** Start **
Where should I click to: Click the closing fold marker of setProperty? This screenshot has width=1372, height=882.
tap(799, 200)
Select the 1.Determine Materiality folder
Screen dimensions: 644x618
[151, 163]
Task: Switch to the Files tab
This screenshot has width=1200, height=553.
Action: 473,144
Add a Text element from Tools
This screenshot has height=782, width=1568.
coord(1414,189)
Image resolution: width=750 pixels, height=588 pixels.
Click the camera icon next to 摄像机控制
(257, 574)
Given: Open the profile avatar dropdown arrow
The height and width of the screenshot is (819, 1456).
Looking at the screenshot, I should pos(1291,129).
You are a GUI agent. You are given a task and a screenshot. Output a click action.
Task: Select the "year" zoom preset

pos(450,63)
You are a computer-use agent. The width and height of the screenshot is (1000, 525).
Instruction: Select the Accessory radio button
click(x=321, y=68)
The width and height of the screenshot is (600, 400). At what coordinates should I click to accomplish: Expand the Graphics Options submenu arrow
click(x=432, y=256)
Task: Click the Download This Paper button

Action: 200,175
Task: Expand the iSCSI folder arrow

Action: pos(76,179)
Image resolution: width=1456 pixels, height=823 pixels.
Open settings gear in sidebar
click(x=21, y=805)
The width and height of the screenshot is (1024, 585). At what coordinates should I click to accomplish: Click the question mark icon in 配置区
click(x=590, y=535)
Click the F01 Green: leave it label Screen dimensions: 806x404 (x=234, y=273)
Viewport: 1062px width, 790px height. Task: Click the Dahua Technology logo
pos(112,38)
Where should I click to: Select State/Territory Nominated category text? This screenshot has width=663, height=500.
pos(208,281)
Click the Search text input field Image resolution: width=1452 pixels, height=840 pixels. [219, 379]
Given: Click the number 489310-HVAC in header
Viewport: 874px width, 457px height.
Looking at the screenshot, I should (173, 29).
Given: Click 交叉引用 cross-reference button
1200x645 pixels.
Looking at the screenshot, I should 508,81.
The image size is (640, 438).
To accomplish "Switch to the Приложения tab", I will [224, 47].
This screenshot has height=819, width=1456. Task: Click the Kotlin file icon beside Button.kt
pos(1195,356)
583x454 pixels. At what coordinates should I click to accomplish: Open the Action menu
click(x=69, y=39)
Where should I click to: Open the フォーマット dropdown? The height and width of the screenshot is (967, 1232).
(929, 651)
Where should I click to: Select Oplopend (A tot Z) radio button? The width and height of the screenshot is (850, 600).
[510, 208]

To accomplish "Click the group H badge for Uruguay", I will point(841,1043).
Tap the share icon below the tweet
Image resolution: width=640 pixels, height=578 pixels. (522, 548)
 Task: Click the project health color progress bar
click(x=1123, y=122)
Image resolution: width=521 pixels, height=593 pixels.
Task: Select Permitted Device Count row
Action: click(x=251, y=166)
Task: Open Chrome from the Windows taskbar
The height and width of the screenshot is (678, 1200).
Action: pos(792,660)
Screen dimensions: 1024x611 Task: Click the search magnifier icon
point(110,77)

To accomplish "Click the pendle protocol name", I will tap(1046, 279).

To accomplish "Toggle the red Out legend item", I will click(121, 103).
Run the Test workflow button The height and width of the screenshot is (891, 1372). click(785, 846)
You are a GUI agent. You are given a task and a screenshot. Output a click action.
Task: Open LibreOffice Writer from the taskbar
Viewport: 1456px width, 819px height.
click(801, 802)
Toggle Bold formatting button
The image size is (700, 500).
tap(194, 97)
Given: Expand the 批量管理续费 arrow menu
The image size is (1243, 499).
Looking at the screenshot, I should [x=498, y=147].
** End **
_WHAT IS BEING ASKED:_ Output everything above, from the line containing "Click the F01" down to the line containing "Click the Search text", as a Markdown table with the columns Row and Line. Number the rows and skip any blank lines.

_WRITTEN RESPONSE:_
| Row | Line |
|---|---|
| 1 | Click the F01 Green: leave it label Screen dimensions: 806x404 (x=234, y=273) |
| 2 | Viewport: 1062px width, 790px height. Task: Click the Dahua Technology logo |
| 3 | pos(112,38) |
| 4 | Where should I click to: Select State/Territory Nominated category text? This screenshot has width=663, height=500. |
| 5 | pos(208,281) |
| 6 | Click the Search text input field Image resolution: width=1452 pixels, height=840 pixels. [219, 379] |